6 Harold Camping’s Rapture – May 21st, 2011

You know the saying “Fool me once, shame on you, fool me twice, shame on me”? Well that pretty much describes Harold Camping’s 2011 end times prediction. The Christian radio broadcaster had previously predicted the end of days being September 6th, 1994. Camping’s 2011 prediction was met with much ridicule from atheist organizations, and denial from other Christian organizations. Camping predicted that the rapture would hit the world at 6 pm, but when everything picked up as usual on May 22nd Camping changed his prediction to October 21st of that same year – calling May 21st a “spiritual” day of judgement – before backing out of his October 21st predictions a few days before.

5 The Great Disappointment – October 22nd, 1844

William Miller was a Baptist preacher and founder of the Millerites, a religious group that followed Miller’s teachings and belief that the second coming of Jesus Christ would occur in the year 1844. The group was founded sometime in 1833 when Miller first shared his belief in the second coming of Christ. What is sometimes referred to as the “Great Disappointment”, October 22nd passed normally, much to the dismay of many Millerites, who had given up most of their material possessions in anticipation of the event. Many Millerites had to deal with violence towards both themselves and their places of worship after the failed prediction had passed. Miller himself awaited Christ’s return until his death in 1849.

4 Nostradamus’ Armageddon – August 1999

Via gosellcrazy.com

Nostradamus was a French apothecary and author famous for his many prophecies which earned him widespread recognition. Though famous for them, not all of Nostradamus’ prophecies came true. Take for example his prediction for 1999. Nostradamus predicted that in the seventh month of the year 1999, a great king of terror would fall from the sky. Many of those who followed Nostradamus’ predictions believed it was his depiction of what would be Armageddon. But like many other end of the world prophecies, Nostradamus’ never came true.

3 Y2K – January 1st, 2000

Via 2012eotw.wordpress.com

It’d be almost impossible to imagine a fully functioning modern society without any computers. The thought leading up to January 1st, 2001 was that computers would wipe out all of modern society. The eventual doomsday theory stemmed from the problem of computers not being able to differentiate between the 1900 and 2000 dates. Somewhere along the line people got all worked up about nuclear disasters and world wide blackouts (though the former sounds much worse than the latter). This then prompted people to begin preparations for survival after the end of the world; we're talking bunkers, guns, stocking up on non-perishables, the works. However, the world didn’t end in the year 2000. There were some computers glitches, but other than that it was just another failed doomsday scare.

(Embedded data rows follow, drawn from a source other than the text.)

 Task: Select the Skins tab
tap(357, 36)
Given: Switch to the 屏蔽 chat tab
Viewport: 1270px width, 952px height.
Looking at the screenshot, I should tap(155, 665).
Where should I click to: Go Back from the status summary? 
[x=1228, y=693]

2 Halley’s Comet – April 10th, 1910

Via publicdomainclip-art.blogspot.com

Halley’s Comet is visible to us earthlings once every 75 or so years. The comet itself is quite a spectacle but in 1910 there were those who feared that it would destroy humanity. The comet's tail is made up of something called cyanogen, a toxic gas. This led to widespread fear that the toxin would enter the earth’s atmosphere killing all life on the planet. What followed was a wide increase in sales of gas masks, “anti-comet pills” and “anti-comet umbrellas”. Most astronomers did point out that the gas would have no harmful effects on the inhabitants of earth once the comet passed and they turned out to be right. Or maybe it was all those “anti-comet pills”.

1 Mayan Apocalypse – December 21st, 2012

Via survivalguide2012.org

This one got a lot of spotlight a couple years back, with a feature length movie and countless books all trying to get a little slice of the newest "end of the world" phenomenon. This all came from how some people interpreted the Mayan Calendar which is divided into cycles lasting around 5,125 years. Since one of the cycles ended on December 21st, 2012 people started pumping out the doomsday theories. Some thought that the earth's magnetic poles would reverse, reversing the planet's rotation as well. Others thought that a planet called Nibiru, Planet X or Eris, or a huge meteor would hit the earth killing us all. December 21st came and went, and the only really terrible thing about it was the aforementioned movie.